Pertama di Dunia Bayi Terpapar COVID-19 dalam Rahim, Virus Diduga Menular dari Plasenta
Nasional
Pandemi Virus Corona

Kendati ini adalah kasus pertama dimana seorang ibu menularkan virus corona melalui rahim, penelitian sebelumnya menunjukkan jika hal seperti itu memang mungkin terjadi.

WowKeren - Sebuah kasus pertama terkonfirmasi di Prancis, dimana seorang bayi telah terpapar COVID-19 sejak berada dalam kandungan. Hal itu diketahui dari sebuah studi kasus dalam jurnal Nature Communications yang diterbitkan Selasa (14/7).

Dokter menyatakan jika seorang wanita berusia 23 tahun tengah dirawat di rumah sakit Antoine Béclère di Paris. Wanita tersebut mengalami demam dan batuk ketika dia hamil lebih dari 35 minggu.


Wanita tersebut rupanya dinyatakan positif COVID-19 dan melahirkan bayinya melalui operasi sesar. Sayangnya, virus rupanya juga ditemukan pada sang bayi.
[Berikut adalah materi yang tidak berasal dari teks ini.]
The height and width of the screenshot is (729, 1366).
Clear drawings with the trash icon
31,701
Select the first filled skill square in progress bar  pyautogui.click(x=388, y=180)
Hal itu diketahui dengan temuan dokter, dimana terjadi peradangan pada otak bayi malang yang baru lahir tersebut. Peradangan ini disebabkan oleh virus corona. Sejauh ini, dokter meyakini jika virus corona mampu menginfeksi aliran darah melalui plasenta. Hal itu terbukti dari temuan plasenta yang juga mengalami inflamasi.

"Plasenta menunjukkan tanda-tanda peradangan intervili akut dan kronis yang konsisten," kata penulis studi kasus tersebut seperti dilansir dari USA Today, Rabu (15/7). "Dengan status inflamasi ibu sistemik yang parah yang dipicu oleh infeksi SARS-CoV-2."

Usai dites dan hasilnya positif, bayi tersebut akhirnya pulih dan dipulangkan dari rumah sakit 18 hari kemudian. Bayi malang tersebut langsung dilarikan ke unit perawatan intensif neonatal setelah lahir.

Kendati ini adalah kasus pertama dimana seorang ibu menularkan virus corona melalui rahim, penelitian sebelumnya menunjukkan jika hal seperti itu memang mungkin terjadi. Misalnya pada penelitian di Italia yang dilakukan pada bulan ini.

Sebanyak 31 wanita positif COVID-19 melahirkan bayi pada bulan Maret dan April. Mereka menemukan tanda-tanda virus dalam beberapa sampel darah tali pusat, plasenta dan, dalam satu kasus, ASI.

Sejak pandemi ini terjadi, dokter bertanya-tanya apakah penularan virus corona bisa terjadi dalam rahim. Sebab, virus lain seperti HIV, Zika, dan sejumlah virus lain bisa menginfeksi janin dengan cara yang sama. laporan awal dari Tiongkok pun menyebut jika ada kemungkinan virus corona akan menular dengan cara semacam ini.